As the crisis of coronavirus, lockdowns and labour migrations deepens – isn’t there a serious risk of hunger? “There’s no panic,” says Wankhede. “Most people here buy their foodgrain on the PDS and believe it will serve them through any crisis. There is no alternative to cotton in our dryland area. We are worried about prices” – not hunger.

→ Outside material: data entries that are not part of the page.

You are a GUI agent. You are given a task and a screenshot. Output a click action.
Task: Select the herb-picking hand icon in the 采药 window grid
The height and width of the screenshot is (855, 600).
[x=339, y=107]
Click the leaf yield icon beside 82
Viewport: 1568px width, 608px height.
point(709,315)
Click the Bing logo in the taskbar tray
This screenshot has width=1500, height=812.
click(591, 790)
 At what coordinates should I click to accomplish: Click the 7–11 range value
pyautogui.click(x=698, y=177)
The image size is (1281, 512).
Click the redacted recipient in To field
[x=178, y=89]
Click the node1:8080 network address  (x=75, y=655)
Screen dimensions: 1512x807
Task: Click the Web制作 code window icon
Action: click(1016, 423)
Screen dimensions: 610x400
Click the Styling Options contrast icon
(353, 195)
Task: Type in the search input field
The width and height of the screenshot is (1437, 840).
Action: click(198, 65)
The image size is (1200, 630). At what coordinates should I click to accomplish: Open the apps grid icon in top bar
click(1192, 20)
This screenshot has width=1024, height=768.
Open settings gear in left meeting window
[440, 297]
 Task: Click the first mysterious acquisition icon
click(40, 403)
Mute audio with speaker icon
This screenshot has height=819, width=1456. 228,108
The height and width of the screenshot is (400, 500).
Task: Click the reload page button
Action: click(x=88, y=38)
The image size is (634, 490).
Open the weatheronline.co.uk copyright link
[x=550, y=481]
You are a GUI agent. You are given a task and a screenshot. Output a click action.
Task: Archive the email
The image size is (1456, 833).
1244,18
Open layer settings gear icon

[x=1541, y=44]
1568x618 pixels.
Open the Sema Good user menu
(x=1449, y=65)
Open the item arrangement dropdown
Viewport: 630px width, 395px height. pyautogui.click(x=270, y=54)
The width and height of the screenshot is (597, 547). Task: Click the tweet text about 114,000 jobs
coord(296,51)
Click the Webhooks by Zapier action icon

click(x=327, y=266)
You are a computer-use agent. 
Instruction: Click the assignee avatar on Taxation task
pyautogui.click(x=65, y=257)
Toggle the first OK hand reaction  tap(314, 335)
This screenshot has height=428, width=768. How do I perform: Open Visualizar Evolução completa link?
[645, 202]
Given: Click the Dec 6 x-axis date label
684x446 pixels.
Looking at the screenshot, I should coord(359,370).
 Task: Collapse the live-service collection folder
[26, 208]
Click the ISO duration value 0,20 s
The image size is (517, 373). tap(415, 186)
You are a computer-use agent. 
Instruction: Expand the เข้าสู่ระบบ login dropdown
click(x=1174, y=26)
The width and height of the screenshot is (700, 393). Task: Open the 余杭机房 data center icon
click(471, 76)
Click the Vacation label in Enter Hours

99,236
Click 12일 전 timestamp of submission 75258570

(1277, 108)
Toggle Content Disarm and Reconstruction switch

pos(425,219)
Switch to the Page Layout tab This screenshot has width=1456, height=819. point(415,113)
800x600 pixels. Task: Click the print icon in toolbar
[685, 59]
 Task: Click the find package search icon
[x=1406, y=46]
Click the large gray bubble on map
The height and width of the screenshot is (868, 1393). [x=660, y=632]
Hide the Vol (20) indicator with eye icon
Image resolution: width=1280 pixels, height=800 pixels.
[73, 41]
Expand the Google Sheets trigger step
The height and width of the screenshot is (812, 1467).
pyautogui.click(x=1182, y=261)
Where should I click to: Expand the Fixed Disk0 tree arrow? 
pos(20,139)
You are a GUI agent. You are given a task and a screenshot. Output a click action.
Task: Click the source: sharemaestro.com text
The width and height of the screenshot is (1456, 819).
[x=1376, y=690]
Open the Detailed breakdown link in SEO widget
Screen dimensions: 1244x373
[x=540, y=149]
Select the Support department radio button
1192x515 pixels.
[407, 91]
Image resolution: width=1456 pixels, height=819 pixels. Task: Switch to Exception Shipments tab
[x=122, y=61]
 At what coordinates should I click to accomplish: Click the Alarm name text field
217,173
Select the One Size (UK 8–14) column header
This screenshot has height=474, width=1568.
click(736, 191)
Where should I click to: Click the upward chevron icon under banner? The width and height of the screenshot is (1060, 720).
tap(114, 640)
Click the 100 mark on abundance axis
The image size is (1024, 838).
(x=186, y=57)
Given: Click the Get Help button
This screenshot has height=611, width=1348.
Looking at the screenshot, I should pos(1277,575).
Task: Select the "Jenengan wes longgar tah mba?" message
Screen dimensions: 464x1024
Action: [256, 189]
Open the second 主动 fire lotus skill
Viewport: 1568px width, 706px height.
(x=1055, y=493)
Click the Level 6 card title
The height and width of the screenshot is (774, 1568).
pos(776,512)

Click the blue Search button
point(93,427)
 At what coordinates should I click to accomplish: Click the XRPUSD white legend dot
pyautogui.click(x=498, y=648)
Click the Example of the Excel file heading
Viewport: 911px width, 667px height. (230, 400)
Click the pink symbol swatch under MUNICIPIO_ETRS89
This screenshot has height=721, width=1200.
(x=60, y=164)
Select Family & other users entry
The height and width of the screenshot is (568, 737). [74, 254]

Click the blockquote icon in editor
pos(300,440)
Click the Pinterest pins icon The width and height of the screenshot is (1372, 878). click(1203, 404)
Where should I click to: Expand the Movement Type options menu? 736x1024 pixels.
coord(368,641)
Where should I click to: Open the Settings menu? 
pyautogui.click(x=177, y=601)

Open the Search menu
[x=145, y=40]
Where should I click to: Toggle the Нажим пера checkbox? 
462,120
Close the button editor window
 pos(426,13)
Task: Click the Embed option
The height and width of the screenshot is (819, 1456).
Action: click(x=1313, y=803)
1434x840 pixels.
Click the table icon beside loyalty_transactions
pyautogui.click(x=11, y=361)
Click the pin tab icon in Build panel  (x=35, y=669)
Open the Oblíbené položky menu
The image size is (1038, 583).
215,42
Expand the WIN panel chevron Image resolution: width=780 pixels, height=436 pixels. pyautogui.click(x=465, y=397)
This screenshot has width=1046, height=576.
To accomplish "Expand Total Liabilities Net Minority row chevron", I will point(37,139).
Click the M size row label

“What alternative crop do they have?” asks Vijay Jawandia, who agrees there are serious risks ahead this season. “Their need for cash is so great, they’re not thinking of a possible food crisis – they take the availability of rice and wheat on the PDS for granted. Jowar, the one food crop they could grow, has no minimum support price and is not on the PDS. The government should quickly fix an MSP for jowar and also link it to the MGNREGA to encourage its cultivation. The farmers find soybean too risky – untimely rains can destroy the whole harvest in hours. And harvesting it anyway requires availability of labour at a single point in time. With cotton they get an MSP, some guarantee, however risky. It’s price and cash that rules their thinking.”
In Anji village of Ghatanji tehsil, Shyam Nandu Rathod – a relative of Kisan Pawar – has registered himself online with the CCI. “I won’t get the price I usually get, but a support price is better than selling in distress,” he says. That is, if the CCI procures his cotton.
“There’s a long queue,” he says on the phone, “and no guarantees.”